SOURCE.
The funny thing is, Terrelle Pryor says, he doesn't usually dream. But there have been a couple every year for the past few years where he's quarterbacked three Super Bowl titles. In the dream, there is no logo. No, no memorabilia. Just football.

"I don't know the team. It's always in black uniforms," Pryor is saying during lunch this week. "I didn't see any orange. No, it's not the Raiders. But I believe it can happen because I can visualize it like that. I'm into visualization."

Hue Jackson can see him, too. He has seen him for the last week at the Bengals voluntary workouts and the man who rescued Pryor four years ago amid scandal and purgatory has seen vast change.

"At some point in time,' Jackson says, "life rewards you for the hard times and hopefully some day he'll find his reward. He's responded. He's here early. He stays late. He does everything you would want someone to do…He's more mature. He's come here from three different places and after a while when you're getting your butt kicked, you want it to end, and you're doing everything you can to put yourself in the best possible light with your teammates."

Pryor's almost torturous four-year journey to try and transform himself from college athlete to NFL quarterback takes another twist Tuesday when the Bengals open their set of nine spring practices at Paul Brown Stadium as he returns to the state he once dominated.

He has a thing about the Super Bowl. His five-year ban from the Ohio State program ends next year, but he says he won't go to Columbus until his team wins it.

"Win a Super Bowl first and go back. That's probably the only time I'll go back," Pryor says. "Even if I win it when I'm 32. Whatever road I've got to take from here to get to that point."

Jackson, then head coach of the Oakland Raiders, coached Pryor for exactly one day before the NFL suspended him for the first five games of his NFL career for his college infractions. So he had to dispatch him to the side because he could not only play, but not practice.

It is as if Pryor is now making up for lost time. Jackson, now the Bengals offensive coordinator, finds him at times in his office first thing in the morning waiting for him.

"I tell him, 'Hey, you gotta get out of here. I got a meeting," Jackson says. "I have to throw him out."

GIVEN INSTRUCTION 1. Name every football team or program mentioned in the Terrelle Pryor article.
GIVEN INSTRUCTION 2. Please carry the Terrelle Pryor article forward from its last sentence.
The lines after this article aren't needed for anything here.

DATA LINES.
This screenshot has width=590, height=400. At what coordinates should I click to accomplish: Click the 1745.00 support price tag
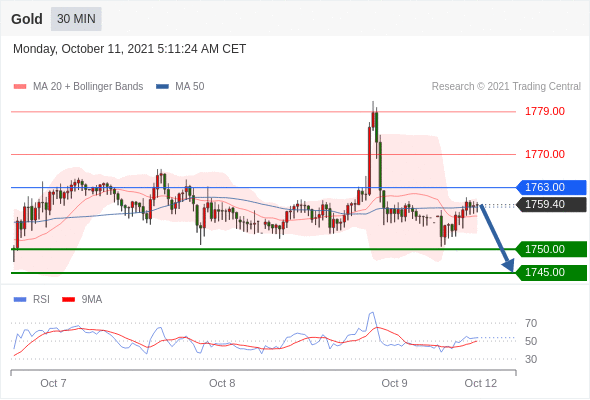click(x=551, y=272)
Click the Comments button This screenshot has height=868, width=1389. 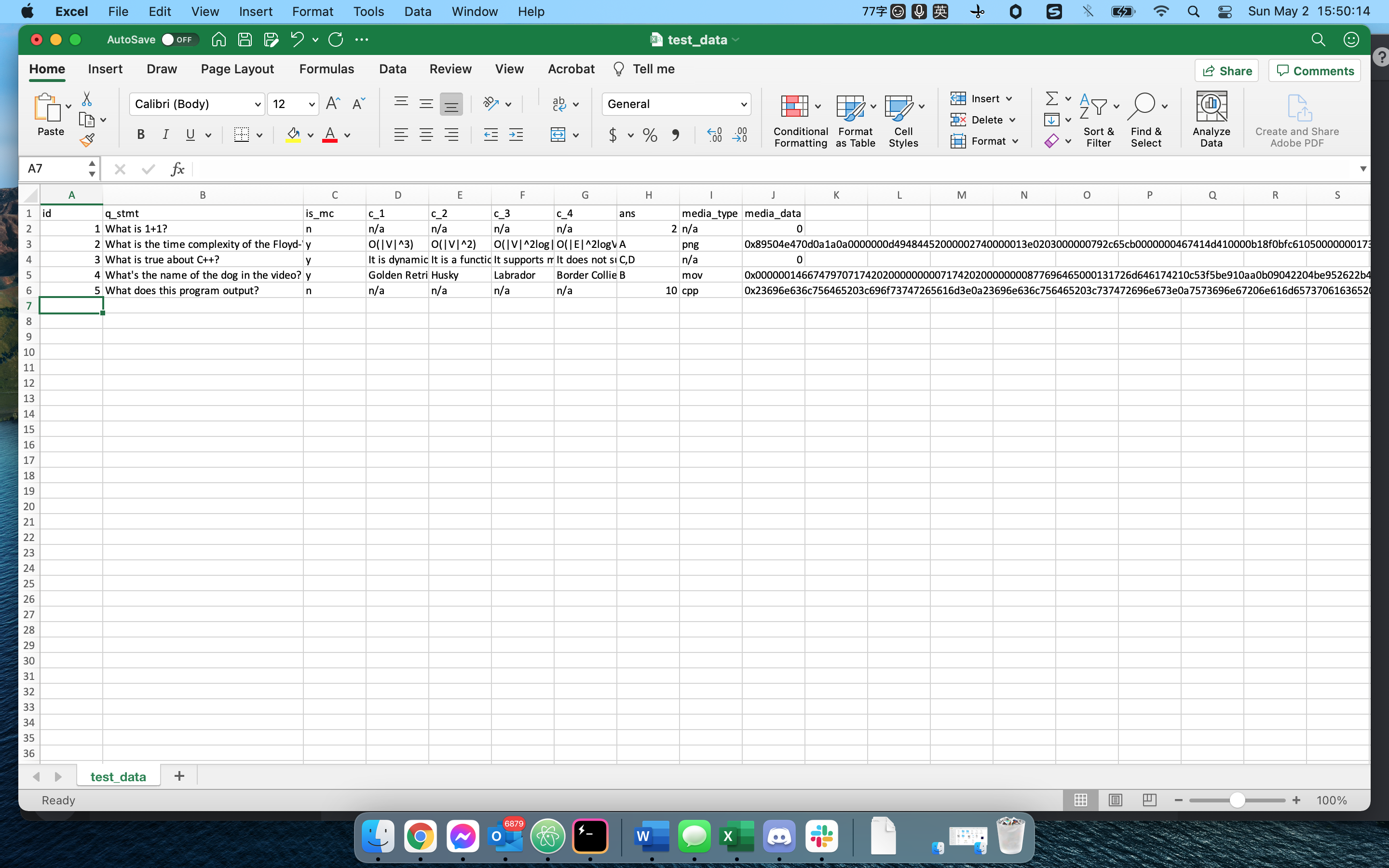[1314, 70]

EXERCISE OUTPUT 1. Oakland Raiders (also called the Raiders), Bengals, Ohio State

EXERCISE OUTPUT 2.
The man who is dreaming of winning three Super Bowls is wearing No. 3 for the Bengals, his third team in eight months. The No. 2 he wore to glory and infamy for the Buckeyes is taken by kicker Mike Nugent of The Ohio State  

After not being with an NFL team during the 2014 season following three years with Oakland, Pryor turns 26 next month anxious to show the world that he can be an NFL quarterback and not merely a breathtaking athletic specimen at 6-6, 240 pounds with 40-yard jets.

Has it been four years now? Four years on May 30 when one of college football's kings, Jim Tressel, abdicated as Ohio State head coach in the wake of a memorabilia scandal with Pryor at its center? Has it been four years now since June 7, when Pryor's senior year was wiped out because, he says, he sold some items for $5,000 to help his mother heat her apartment?

"I've got more knowledge now.  More wisdom from God.  Cut people out who I shouldn't be around. That has a lot to do with success,' Pryor says. "I think absolutely I learned that. A lot of times they don't have to be bad people. Drug dealers or something crazy. It could not be bad people, just negative people. All they have is a negative thought."

Pryor is going through the lunch line, but getting a healthy helping of Face Time on his phone. His call back to the Pittsburgh area where he grew up has stirred Terrelle Pryor II from a nap. The 10-month old has a curly mop and is cute enough to give Steph Curry's daughter a run in the media darling department.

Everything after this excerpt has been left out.